**What needs to be done**
Show each line below that contains the word "height".
___ Records shown
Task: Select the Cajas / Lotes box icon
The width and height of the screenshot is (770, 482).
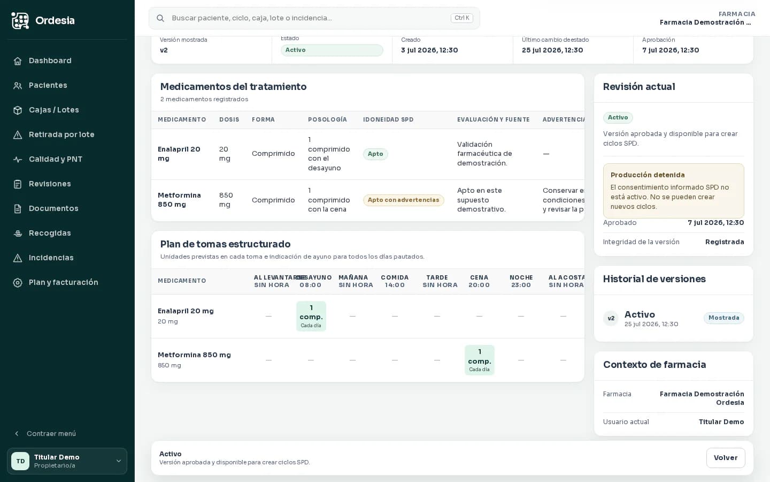Action: 18,110
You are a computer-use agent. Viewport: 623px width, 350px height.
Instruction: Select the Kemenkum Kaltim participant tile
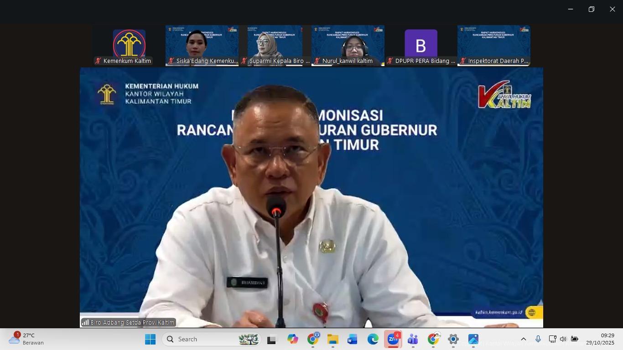click(x=129, y=46)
______
**Finished exercise**
The width and height of the screenshot is (770, 482).
You are a computer-use agent. Viewport: 623px width, 350px height.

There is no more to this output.